══ Provided records
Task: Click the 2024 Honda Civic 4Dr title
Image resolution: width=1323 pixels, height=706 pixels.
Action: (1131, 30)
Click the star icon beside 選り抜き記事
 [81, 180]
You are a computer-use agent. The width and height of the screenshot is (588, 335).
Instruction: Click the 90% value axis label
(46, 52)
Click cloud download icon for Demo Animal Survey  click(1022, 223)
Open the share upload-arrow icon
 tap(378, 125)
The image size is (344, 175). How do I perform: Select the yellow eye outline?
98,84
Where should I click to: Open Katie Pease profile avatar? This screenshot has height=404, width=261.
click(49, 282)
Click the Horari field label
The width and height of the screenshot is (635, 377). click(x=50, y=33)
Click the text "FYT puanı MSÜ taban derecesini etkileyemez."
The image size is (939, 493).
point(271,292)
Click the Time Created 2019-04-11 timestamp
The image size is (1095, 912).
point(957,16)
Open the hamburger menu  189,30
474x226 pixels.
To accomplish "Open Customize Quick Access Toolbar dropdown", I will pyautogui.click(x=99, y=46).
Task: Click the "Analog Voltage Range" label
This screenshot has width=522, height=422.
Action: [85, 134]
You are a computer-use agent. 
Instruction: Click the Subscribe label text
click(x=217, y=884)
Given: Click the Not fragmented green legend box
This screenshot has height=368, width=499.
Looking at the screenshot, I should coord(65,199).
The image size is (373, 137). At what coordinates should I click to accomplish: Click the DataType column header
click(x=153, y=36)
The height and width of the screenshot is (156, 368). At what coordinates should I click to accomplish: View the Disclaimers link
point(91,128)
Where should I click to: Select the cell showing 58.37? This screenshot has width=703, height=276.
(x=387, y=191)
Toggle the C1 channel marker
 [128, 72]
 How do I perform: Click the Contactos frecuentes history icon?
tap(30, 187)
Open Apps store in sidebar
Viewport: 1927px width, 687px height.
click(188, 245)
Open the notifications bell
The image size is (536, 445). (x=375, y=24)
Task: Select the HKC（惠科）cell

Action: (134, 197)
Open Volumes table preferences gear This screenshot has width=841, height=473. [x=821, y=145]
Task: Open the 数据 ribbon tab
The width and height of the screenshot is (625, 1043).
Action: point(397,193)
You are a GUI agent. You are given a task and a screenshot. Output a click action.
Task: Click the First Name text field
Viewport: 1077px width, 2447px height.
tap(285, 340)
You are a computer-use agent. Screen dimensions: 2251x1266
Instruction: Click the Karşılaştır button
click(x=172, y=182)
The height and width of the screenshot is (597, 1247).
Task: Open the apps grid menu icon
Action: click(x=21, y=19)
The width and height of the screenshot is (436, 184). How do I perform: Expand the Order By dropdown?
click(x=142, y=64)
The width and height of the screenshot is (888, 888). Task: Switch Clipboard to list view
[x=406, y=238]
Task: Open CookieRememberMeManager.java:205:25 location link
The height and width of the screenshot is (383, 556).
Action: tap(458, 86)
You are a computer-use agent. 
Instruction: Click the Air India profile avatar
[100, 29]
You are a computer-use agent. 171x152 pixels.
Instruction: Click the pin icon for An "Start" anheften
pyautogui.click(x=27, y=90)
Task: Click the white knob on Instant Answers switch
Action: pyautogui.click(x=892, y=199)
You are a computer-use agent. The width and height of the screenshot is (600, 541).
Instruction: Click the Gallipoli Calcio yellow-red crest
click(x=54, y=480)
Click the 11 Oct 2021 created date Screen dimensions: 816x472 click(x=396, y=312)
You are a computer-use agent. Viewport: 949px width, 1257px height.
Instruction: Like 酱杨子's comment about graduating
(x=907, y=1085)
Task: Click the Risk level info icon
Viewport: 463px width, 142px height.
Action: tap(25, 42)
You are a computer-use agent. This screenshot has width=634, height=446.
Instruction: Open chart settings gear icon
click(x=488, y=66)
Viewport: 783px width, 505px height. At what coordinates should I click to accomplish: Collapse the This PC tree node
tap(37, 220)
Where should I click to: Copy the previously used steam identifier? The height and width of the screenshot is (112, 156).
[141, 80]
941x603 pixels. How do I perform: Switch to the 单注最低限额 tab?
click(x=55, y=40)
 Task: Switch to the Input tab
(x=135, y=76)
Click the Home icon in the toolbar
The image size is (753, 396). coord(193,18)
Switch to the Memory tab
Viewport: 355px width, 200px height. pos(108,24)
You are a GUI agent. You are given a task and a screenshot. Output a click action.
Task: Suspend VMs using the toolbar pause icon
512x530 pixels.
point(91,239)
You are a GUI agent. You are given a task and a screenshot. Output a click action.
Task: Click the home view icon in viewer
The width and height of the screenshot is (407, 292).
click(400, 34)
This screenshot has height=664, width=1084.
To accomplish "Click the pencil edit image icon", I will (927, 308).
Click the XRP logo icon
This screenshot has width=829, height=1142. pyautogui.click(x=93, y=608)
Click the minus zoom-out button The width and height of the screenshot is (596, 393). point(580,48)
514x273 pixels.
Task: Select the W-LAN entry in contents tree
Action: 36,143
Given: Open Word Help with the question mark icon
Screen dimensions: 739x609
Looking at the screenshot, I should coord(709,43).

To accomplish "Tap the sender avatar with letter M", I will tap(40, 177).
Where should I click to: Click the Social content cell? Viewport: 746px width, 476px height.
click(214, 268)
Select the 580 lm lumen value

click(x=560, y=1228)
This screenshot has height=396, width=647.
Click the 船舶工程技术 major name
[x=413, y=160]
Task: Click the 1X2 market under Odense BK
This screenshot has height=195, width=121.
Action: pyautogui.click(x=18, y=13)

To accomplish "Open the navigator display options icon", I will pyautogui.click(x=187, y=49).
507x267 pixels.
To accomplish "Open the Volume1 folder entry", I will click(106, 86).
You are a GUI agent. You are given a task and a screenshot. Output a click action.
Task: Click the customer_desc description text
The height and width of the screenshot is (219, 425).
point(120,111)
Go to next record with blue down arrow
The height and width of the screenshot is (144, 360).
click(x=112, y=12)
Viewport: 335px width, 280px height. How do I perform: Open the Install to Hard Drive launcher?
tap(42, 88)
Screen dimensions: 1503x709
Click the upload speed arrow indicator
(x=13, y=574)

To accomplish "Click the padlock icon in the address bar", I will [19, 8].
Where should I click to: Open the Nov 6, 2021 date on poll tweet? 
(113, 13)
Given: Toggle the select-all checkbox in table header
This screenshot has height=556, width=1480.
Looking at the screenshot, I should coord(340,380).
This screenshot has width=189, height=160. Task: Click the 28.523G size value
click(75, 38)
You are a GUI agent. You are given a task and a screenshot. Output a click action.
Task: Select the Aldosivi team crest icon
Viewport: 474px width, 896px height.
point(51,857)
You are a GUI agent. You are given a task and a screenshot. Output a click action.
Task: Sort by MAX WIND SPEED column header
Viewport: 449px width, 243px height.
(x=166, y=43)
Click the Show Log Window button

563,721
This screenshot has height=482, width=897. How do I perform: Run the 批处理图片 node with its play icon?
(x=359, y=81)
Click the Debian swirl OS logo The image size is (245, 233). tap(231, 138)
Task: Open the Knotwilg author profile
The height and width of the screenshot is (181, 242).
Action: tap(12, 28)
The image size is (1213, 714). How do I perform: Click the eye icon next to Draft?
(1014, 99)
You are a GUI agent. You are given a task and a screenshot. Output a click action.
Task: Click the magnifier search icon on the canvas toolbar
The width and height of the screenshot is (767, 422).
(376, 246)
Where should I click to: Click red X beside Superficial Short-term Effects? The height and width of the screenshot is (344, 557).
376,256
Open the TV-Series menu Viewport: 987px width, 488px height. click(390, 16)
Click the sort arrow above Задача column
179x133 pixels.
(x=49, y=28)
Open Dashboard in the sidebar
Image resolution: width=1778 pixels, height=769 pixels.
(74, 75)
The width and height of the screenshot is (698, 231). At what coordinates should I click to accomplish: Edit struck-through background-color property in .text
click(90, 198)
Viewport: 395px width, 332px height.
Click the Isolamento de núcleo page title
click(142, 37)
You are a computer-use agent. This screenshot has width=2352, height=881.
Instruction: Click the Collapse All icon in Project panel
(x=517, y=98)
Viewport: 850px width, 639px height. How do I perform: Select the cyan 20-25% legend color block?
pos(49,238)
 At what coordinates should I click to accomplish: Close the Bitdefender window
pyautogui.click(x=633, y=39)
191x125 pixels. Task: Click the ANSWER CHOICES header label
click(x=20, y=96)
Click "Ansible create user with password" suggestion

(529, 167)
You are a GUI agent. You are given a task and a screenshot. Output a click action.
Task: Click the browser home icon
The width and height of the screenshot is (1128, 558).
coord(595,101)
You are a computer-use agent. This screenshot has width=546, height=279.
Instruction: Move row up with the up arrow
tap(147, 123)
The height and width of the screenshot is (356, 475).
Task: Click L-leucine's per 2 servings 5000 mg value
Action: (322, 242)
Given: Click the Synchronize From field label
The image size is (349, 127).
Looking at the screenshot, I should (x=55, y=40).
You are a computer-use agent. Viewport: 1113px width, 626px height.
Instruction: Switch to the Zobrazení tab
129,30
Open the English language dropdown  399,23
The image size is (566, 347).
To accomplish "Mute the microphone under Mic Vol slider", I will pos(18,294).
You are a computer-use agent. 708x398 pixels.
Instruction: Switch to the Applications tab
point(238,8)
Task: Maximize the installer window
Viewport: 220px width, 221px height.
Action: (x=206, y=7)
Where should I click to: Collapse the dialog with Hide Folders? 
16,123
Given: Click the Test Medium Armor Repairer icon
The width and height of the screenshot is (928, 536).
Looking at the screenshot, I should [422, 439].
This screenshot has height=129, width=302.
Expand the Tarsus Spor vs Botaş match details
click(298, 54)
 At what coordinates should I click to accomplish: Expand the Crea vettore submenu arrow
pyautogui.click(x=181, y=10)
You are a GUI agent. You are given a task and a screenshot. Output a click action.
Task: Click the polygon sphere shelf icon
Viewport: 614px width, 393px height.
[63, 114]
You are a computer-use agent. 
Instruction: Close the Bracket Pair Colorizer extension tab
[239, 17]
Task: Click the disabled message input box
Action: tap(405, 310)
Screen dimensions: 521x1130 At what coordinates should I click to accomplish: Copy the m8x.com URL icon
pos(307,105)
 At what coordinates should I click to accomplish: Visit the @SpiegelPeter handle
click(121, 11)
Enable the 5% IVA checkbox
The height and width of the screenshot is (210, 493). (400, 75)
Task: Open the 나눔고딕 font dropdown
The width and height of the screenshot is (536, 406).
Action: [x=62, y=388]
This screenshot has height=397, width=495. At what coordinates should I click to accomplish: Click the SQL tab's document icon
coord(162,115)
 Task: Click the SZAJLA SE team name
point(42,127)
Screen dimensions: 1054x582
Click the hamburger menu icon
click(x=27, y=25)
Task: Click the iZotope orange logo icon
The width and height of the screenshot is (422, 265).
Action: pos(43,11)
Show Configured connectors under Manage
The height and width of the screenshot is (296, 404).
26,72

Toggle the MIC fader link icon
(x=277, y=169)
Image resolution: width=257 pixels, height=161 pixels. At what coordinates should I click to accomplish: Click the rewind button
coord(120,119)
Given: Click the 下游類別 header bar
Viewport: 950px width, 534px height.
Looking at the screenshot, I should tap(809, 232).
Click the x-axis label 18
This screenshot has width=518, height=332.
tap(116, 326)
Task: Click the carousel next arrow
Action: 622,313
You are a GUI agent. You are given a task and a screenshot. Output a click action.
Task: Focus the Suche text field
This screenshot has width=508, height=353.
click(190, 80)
════
:: What to do ::
In the entries above, find each line with the string "will" and copy it.

:: Exercise response ::
To accomplish "Open Customize Quick Access Toolbar dropdown", I will pyautogui.click(x=99, y=46).
To accomplish "Click the pencil edit image icon", I will (927, 308).
To accomplish "Tap the sender avatar with letter M", I will tap(40, 177).
To accomplish "Open the navigator display options icon", I will pyautogui.click(x=187, y=49).
To accomplish "Open the Volume1 folder entry", I will click(106, 86).
To accomplish "Click the padlock icon in the address bar", I will [19, 8].
To accomplish "Mute the microphone under Mic Vol slider", I will pos(18,294).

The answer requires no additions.